Editorial
Einen «Super-Gau» haben wir genannt, was die rechtskonservative, von dem xenophoben Populisten Geert Wilders geduldete niederländische Minderheitsregierung vor drei Jahren in einer ihrer ersten Amtshandlungen beschloss: 20 Prozent weniger staatliche Förderung für die Künste (siehe OW 8/2011). Allein «Dachmarken» wie die Nationale Opera & Ballet oder das Concertgebouworkest kamen ungeschoren davon – zunächst. Inzwischen sind auch die letzten Hemmschwellen gefallen.

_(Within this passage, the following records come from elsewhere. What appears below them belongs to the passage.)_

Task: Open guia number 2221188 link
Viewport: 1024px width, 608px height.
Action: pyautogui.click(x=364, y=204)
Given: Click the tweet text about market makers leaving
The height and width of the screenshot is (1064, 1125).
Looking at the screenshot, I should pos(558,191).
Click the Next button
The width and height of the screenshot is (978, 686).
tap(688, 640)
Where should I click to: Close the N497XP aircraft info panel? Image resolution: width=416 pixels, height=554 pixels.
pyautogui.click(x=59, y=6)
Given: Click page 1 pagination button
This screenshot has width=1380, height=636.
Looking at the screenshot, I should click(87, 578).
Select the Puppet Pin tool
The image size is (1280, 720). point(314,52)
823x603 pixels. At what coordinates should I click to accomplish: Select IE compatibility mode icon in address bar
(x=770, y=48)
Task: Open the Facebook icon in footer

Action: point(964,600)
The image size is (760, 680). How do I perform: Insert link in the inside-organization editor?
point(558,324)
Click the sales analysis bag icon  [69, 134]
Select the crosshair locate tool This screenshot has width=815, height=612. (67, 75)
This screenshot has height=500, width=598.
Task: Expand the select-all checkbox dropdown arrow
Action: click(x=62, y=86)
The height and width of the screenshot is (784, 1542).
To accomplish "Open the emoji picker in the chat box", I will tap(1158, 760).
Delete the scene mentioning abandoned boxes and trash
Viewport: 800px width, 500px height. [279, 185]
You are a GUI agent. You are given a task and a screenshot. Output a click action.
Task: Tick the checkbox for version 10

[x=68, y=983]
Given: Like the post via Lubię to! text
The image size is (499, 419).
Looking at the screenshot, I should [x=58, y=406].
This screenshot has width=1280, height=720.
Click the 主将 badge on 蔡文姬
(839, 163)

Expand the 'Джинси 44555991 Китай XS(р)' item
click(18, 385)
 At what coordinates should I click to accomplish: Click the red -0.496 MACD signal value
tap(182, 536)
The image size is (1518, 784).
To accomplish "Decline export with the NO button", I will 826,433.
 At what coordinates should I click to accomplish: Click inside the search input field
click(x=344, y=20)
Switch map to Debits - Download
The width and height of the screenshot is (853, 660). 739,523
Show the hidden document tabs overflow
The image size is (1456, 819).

Das berühmteste Orchester des Landes, von Dirigenten wie Willem Mengelberg, Bernard Haitink, Riccardo Chailly und zuletzt Mariss Jansons zu einem der besten Klangkörper der Welt geformt, steuert nach gravierenden Einschnitten auf den Bankrott zu, falls die Subventionen in der nächsten Förderperiode nicht wieder erhöht werden. Es wäre das bislang prominenteste Opfer dieser Kahlschlagpolitik.
Auch bei den belgischen Nachbarn ist das Vabanquespiel mit den Künsten neuerdings ein Leitmotiv der Politik geworden. Wobei das von Technokraten in Amsterdam und Den Haag orchestrierte Streichkonzert offenbar als Vorbild dient. So will eine unlängst gebildete Vier-Parteien-Koalition aus Liberalen, Christdemokraten und Flämischen ...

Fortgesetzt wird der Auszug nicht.